-- Reading passage --
━━━━

Artist Kimberly Brooks' "Thread & Bone" show @CooperBuilding extended through July 24.
The
historic Cooper building sits in the heart of downtown L.A.’s fashion
district, and now a new sculpture hangs in the heart of that heart: The
Cooper announced Wednesday it has permanently acquired artist Kimberly
Brooks’ 8-foot-tall uncoated steel pendant “The Ephemerality of Manner,”
which evokes a Victorian-era hoop skirt housing a woman’s muscled legs
kicking outward.
The piece, the first art to be permanently added
to the 1927 building, is part of Brooks’ site-specific installation
“Thread and Bone,” which can be seen through July 24. It stitches
together video, collage work, textile pieces, performance and the welded
steel sculpture, the centerpiece. As it dangles from the lobby ceiling,
casting shapes and shadows in the windows, the sculpture is shot
through with subtle complexities and contradictions traversing fashion,
feminism, architecture and art history. Brooks, who teaches painting at Otis College of Art and Design in L.A., recently attended the Museum of Contemporary Art's rocking gala,
joined by her husband, the actor Albert Brooks. But more work lies
ahead: She is creating four new sculptures for other fashion district
buildings. “Thread and Bone,” commissioned by the Cooper, was a
co-production of the Do Art nonprofit public art foundation and the Sage
Projects consultancy. A closing performance will take place later this
summer, after which the sculptural element will remain. “It just looks
like it belongs here,” Brooks said during a recent conversation. This is such a site-specific work. How did the space inform the piece?
The
Cooper had asked me to do a painting show. But I walked in and
instantly saw an installation with this gigantic sculpture and a video.
The walls are so high that a bunch of paintings, with these giant cement
pillars, would just feel dwarfed. I felt like you needed something to
anchor the space on a big level, and you needed textile
because this is the fashion district. I knew I wanted tall, dramatic
drapes to soften the cement pillars. So in addition to the steel
sculpture and the video, I bought bolts of this gray linen in the fabric
mart to make the 20-foot-tall curtains around the room and used the
same material to stage a performance piece the night of the opening. How did the people in the Cooper building, and fashion itself, factor in as you were conceptualizing the piece?
This room, the lobby, was completely white and bare -- but the people
were these walking works of art. So I sat down and just watched. All
these people walking around here are so hipster fabulous, they’re very
stylish. I began thinking: What makes fashion interesting other than
being a language within painting? And that is: It sort of binds us and
frees us at the same time. I kept going back to this time in history
when fashion was sort of at its most exaggerated with these crinoline,
large forms -- they were undergarments made of wire -- so I started
scouring for imagery that evoked this form.

━━━━

-- Excerpted data --
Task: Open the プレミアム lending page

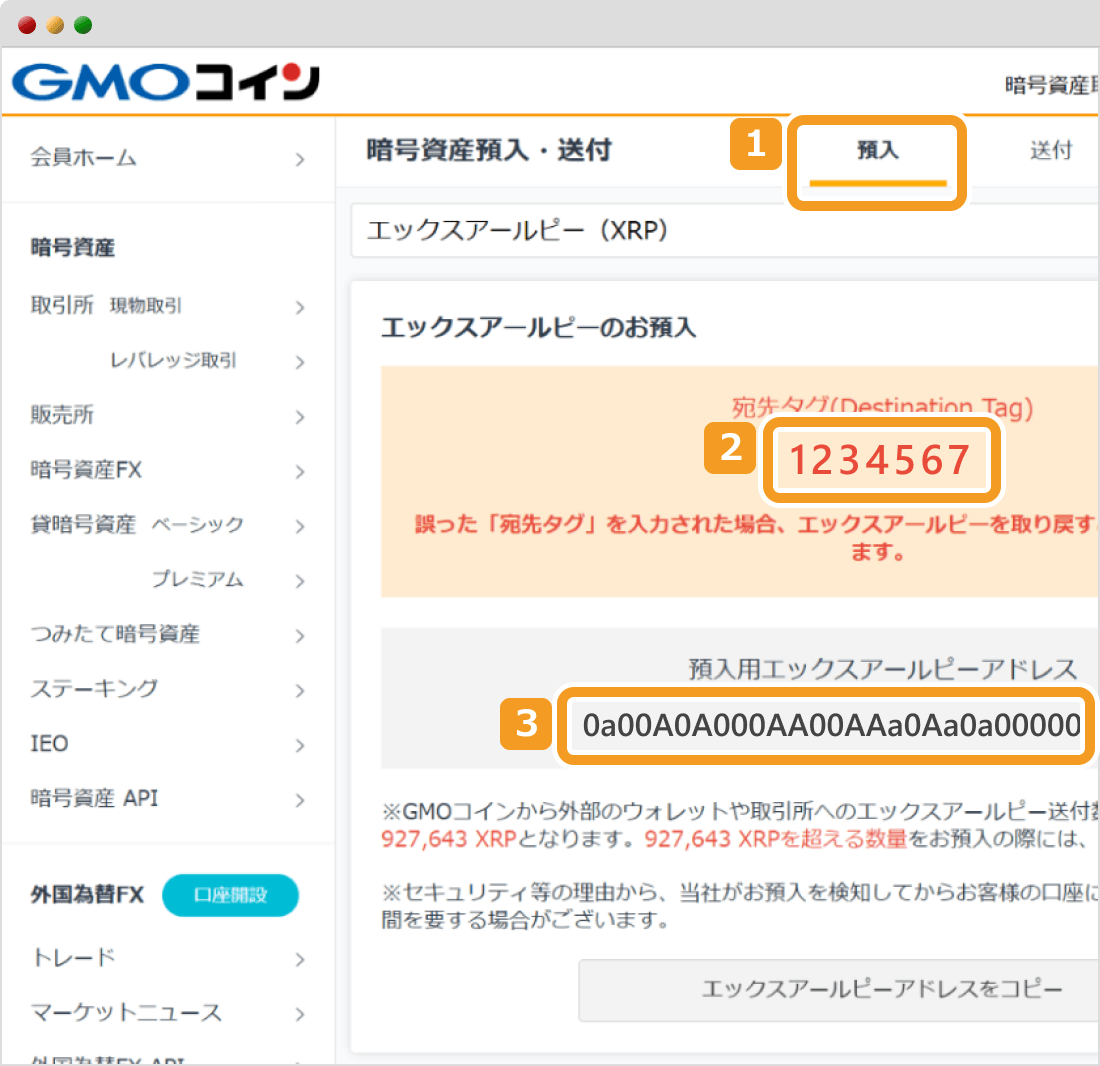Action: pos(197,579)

━━━━

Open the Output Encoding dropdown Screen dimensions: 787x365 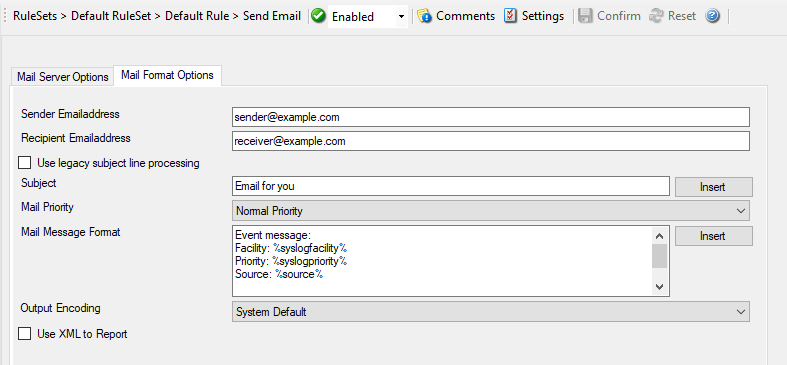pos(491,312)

━━━━

-- Problem to solve --
Could you return the part of the Kimberly Brooks article between "Artist Kimberly Brooks'" and "kicking outward.", inclusive, copied word for word?

-- Correct response --
Artist Kimberly Brooks' "Thread & Bone" show @CooperBuilding extended through July 24.
The
historic Cooper building sits in the heart of downtown L.A.’s fashion
district, and now a new sculpture hangs in the heart of that heart: The
Cooper announced Wednesday it has permanently acquired artist Kimberly
Brooks’ 8-foot-tall uncoated steel pendant “The Ephemerality of Manner,”
which evokes a Victorian-era hoop skirt housing a woman’s muscled legs
kicking outward.